Is there a GDPR Certification?

The push for GDPR compliance has generated a lot of good questions. Is there a certification that organization’s can get to demonstrate their compliance with GDPR? If not, how is my business supposed to show that we are compliant when people ask us? The bottom line is that there is no GDPR certification. At least not a single, sanctioned offering that you must have. Many companies out there offer services to help you align your security program with the requirements set forth in the General Data Protection Regulation (GDPR), but any company who states that they will “certify” you should be a cause for concern.

Why isn’t there a GDPR certification?

The EU took a broad approach with regards to the GDPR, mainly because they want the new regulation to stand the test of time. Keep in mind that the GDPR was meant to replace a similar data protection directive from 1995. This means that they are expecting this new regulation to last for more than 20 years.

As such, the GDPR is much different than some of the other typical industry regulations. For example, the Payment Card Industry (PCI) has a specific set of requirements that requires trained and certified Qualified Security Assessors (QSA) to evaluate a company’s security program as it relates to the security of payment card data. So while PCI says you must have passwords that are at least 7 characters in length, and a third party can come in and validate that you meet that requirement, the GDPR doesn’t go anywhere near those type of specific controls. In contrast, the GDPR never mentions passwords or password requirements, instead simply saying that companies must meet a “reasonable level of security.”

Because of this, it is better if you think of GDPR as a giant privacy due diligence clause. The GDPR is the EU’s way of saying that you’d better be careful about how you are collecting and protecting their citizen’s privacy information. And on top of that, if we find out you aren’t doing it well, we can take action. Combined with the fact that they have not offered an official GDPR certification, the intent is that you are able to show you’re considering security best practices in your organization. If necessary, it’s a good idea to have evidence and documentation of your security efforts in this realm, as well. Just in case a client or the European Parliament ever has a reason to ask you what you’re doing to protect this information and you need to prove that you’ve done your due diligence when compared with others in the industry.

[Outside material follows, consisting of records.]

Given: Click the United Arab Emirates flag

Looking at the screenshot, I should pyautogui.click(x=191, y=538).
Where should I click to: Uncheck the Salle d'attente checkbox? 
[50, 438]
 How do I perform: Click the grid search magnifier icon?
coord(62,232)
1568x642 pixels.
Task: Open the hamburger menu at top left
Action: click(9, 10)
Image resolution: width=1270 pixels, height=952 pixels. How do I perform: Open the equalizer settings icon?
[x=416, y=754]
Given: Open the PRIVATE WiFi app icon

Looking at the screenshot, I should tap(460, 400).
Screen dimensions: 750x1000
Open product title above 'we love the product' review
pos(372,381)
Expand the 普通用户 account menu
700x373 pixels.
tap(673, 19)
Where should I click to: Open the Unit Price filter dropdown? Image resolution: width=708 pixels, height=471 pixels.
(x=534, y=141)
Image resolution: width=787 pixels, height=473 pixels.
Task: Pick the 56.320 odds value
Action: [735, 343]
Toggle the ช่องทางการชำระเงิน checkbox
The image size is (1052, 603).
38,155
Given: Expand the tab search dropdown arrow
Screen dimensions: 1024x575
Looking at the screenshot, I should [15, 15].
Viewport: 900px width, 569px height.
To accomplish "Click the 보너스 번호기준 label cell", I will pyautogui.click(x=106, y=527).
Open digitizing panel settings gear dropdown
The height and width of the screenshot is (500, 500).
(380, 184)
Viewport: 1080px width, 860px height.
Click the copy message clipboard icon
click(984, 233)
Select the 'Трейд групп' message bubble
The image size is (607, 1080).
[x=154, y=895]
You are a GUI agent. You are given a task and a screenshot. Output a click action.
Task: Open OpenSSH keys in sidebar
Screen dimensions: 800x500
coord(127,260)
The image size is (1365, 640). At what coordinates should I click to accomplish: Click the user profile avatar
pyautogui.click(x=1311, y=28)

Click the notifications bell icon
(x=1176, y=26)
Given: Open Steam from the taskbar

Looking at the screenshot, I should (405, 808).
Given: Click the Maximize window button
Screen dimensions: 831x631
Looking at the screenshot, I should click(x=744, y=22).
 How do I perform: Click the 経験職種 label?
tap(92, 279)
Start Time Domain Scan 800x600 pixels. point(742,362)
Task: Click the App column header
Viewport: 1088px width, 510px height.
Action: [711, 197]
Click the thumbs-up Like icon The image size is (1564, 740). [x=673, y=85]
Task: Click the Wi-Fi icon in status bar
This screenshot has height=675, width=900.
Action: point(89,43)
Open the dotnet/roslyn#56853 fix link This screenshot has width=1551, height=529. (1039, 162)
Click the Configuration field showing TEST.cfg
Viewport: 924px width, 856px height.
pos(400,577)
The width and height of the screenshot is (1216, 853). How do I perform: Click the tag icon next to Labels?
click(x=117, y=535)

How does Triaxiom Security handle GDPR?

As stated, there are no specific requirements or controls associated with GDPR, nor is there an official GDPR certification. Rather, you need to demonstrate you are providing a reasonable level of security. To do this, it only makes sense to use an internationally recognized standard of security controls. Therefore, Triaxiom uses the Center for Internet Security’s (CIS) Top 20 Critical Security Controls. These are the top 20 security controls that the CIS recommends to protect the confidentiality, integrity, and availability of data. By using these controls, should you find yourself having to justify your security program, you can point back to an industry recognized standard that you were assessed against by an independent third-party.

In addition to a gap analysis against an industry accepted standard, Triaxiom recommends that companies perform annual penetration tests. A penetration test is the best way to evaluate the realistic risk to your network and the privacy data contained within because it is designed to emulate real world attacks. It is no wonder that regular penetration tests are required by every major compliance regulation and are one of the top 20 critical security controls emphasized by the CIS.

Be Wary Of…

As a final word of caution, be wary of companies that say they will give you some kind of GDPR certification. Since there is no sanctioned certification or certifying body, this wont’ be worth any more than the paper it is printed on. Additionally, it might be an indication that the sales person or company you’re talking to doesn’t fully understand the GDPR, and perhaps isn’t the best fit to help with your compliance efforts. Also, be aware of firms that will audit and assess your environment without using a widely recognized standard. Hopefully it will not happen, but should you ever have to justify your organization’s security posture to the European Parliament following a data breach, it would be preferable to lean on best practice standards that are internationally understood and accepted.